Cheyney Thompson, Displacement (41616, 5), 2022.



CORTLANDT ALLEY, NY.- Andrew Kreps Gallery recently began an expansive, dual-part exhibition by Cheyney Thompson staged across two venues, in collaboration with Lisson Gallery in New York. Presenting four distinct, ongoing bodies of painting and drawing, both exhibitions evince Thompson’s thoughtful practice, featuring the connective strands of control, combination, and constraint.

At Andrew Kreps Gallery, Thompson continues his Displacement series of paintings, each of which also begins life as a homage to the standardized grid. After laying down this regimented ground, a series of custom-made silicon tools are employed to disrupt the still-wet, gridded surface and impose the abstracting, chaotic force of the artist’s interventions. Making drags and smears across the surfaces of these works, as though swiping a hand across a screen or tablet, Thompson rearranges the five-millimeter, pixelesque black squares into glitched, attenuated forms, stretching and bending the grid back through and beyond itself into three and perhaps four dimensions, if you allow for the passage of time through these spaces.

◆ **Material provided**
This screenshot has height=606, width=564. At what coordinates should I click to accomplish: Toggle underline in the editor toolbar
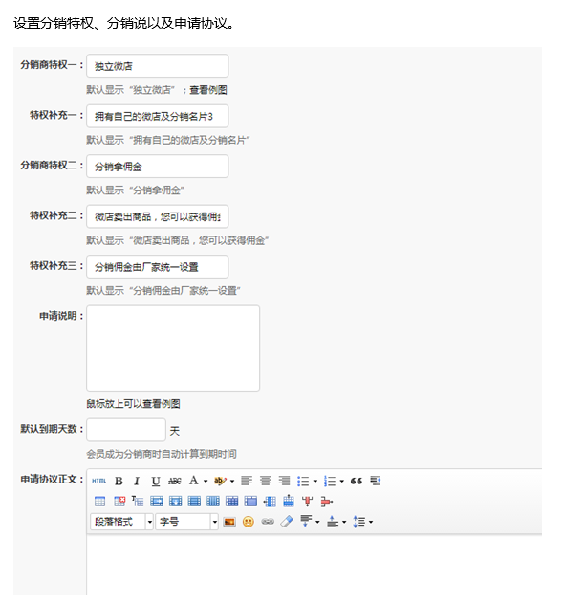click(x=156, y=481)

◆ **To be done**
(a) In the exhibition text, how large are the black squares that Thompson rearranges in the Displacement paintings?
(b) Please reproduce the part of the exhibition text starting at "At Andrew Kreps" and ending at "through these spaces.".

◆ **Completed exercise**
(a) Five millimeters.

(b)
At Andrew Kreps Gallery, Thompson continues his Displacement series of paintings, each of which also begins life as a homage to the standardized grid. After laying down this regimented ground, a series of custom-made silicon tools are employed to disrupt the still-wet, gridded surface and impose the abstracting, chaotic force of the artist’s interventions. Making drags and smears across the surfaces of these works, as though swiping a hand across a screen or tablet, Thompson rearranges the five-millimeter, pixelesque black squares into glitched, attenuated forms, stretching and bending the grid back through and beyond itself into three and perhaps four dimensions, if you allow for the passage of time through these spaces.